The Illustration Grad’s To-Do List

Posted by: Natalie

Post-graduation.

Our professors and advisors warned us to think ahead and be prepared for it, but there was no time to. There were too many thumbnails to sketch, too many emails to read, too many content dummies to print out and bind, too much sleep to catch up on. It almost didn’t matter to us, sleep-deprived and over-caffeinated 3rd year art students, what was going to be going on in our lives two years from now in the thing called the “real world.” Some of us knew what we would like to be doing after college, but most of us had yet to figure out what we liked to draw best. Besides, two years away was still too far away. If college so far taught us anything, it was that about 43 minutes is enough for everything to change anyway.

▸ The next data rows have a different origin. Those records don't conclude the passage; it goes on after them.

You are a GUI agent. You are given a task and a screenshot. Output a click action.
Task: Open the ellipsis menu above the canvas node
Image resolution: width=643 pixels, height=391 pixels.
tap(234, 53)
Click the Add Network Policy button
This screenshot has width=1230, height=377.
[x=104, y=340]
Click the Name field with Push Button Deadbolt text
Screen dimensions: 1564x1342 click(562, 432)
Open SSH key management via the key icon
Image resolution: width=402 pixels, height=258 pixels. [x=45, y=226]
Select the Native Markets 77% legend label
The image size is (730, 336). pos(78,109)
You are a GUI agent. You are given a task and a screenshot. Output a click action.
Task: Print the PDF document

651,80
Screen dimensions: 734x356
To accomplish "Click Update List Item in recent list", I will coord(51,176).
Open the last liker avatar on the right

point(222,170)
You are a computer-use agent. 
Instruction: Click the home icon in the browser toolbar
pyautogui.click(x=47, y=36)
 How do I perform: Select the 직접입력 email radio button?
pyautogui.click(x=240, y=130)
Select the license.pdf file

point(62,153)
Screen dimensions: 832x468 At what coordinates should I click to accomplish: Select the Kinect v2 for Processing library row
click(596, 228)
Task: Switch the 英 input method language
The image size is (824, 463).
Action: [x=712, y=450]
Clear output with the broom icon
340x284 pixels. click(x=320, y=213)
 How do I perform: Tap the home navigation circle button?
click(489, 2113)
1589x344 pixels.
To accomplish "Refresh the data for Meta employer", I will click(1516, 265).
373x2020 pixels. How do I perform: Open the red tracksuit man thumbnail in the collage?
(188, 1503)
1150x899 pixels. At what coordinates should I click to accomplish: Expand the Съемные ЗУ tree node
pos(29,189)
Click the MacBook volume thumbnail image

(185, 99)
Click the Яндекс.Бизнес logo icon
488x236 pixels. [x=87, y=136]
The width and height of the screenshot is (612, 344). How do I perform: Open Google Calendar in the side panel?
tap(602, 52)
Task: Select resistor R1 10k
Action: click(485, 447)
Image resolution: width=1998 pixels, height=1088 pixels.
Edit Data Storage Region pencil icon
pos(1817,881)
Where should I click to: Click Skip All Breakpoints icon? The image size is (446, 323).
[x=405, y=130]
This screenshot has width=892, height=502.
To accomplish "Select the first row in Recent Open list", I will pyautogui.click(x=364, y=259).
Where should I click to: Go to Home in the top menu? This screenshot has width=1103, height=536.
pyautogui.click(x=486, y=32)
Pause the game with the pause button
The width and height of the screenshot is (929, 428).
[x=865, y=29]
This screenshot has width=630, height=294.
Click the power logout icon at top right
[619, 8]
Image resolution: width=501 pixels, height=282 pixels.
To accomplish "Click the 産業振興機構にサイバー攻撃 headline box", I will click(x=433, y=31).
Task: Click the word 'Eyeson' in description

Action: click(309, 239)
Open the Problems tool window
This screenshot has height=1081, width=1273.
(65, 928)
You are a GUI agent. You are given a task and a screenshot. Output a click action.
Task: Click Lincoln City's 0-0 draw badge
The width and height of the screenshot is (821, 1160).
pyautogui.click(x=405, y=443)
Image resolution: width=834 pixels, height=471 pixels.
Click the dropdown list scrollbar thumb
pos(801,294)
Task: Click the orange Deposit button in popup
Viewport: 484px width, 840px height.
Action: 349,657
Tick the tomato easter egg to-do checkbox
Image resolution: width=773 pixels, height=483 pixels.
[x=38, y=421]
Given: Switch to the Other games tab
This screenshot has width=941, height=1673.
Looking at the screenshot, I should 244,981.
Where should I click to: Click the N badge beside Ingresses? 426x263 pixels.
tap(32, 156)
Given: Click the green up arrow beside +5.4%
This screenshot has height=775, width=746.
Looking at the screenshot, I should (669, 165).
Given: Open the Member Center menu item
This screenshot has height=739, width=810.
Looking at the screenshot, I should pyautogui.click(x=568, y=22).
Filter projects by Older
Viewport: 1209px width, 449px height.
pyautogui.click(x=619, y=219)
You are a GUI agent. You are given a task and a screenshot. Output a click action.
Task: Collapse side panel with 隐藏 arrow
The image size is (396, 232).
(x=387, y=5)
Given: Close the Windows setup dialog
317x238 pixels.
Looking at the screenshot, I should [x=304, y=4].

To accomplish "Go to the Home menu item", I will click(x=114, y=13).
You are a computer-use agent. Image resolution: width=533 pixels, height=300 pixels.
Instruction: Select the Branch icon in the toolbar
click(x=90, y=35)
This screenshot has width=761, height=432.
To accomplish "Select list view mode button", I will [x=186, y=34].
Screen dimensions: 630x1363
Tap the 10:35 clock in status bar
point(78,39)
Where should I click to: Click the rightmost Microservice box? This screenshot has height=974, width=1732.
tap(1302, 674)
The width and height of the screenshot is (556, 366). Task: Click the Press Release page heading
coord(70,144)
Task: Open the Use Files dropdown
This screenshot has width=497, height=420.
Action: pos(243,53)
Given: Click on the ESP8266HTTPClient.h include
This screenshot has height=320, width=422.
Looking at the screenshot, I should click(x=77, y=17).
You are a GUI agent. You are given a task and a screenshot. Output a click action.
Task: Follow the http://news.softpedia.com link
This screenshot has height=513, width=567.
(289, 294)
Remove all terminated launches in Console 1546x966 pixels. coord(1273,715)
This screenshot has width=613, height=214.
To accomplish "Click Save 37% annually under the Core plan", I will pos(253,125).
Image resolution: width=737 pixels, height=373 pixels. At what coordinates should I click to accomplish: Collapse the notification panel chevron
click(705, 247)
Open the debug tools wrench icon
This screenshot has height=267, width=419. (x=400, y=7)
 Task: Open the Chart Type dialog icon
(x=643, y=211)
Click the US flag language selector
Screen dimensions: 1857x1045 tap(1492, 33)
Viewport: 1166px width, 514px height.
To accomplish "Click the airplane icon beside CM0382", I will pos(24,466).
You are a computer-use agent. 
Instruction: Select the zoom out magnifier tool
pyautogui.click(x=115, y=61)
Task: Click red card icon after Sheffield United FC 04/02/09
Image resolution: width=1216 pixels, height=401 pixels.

But now it’s happened. Suddenly, my student ID doesn’t let me into my home the studio building anymore, I must pay the full price for student-discount art supplies, and the only new email in my inbox is the automated ad from GradPhotos hassling me to purchase the overexposed photo of me holding my BFA degree.

That’s it, then. I’ve been pushed out of the nest! No more advisors, dorms, studio-mates always willing to give my drawing a good critique, no more free printing, or free access to centuries-old typographic specimens, no more anything. (Starting to think that maybe that’s why it cost $45K a year…)

So. We’ve been trained in design, typography, drawing, various analog and digital tools, and yet…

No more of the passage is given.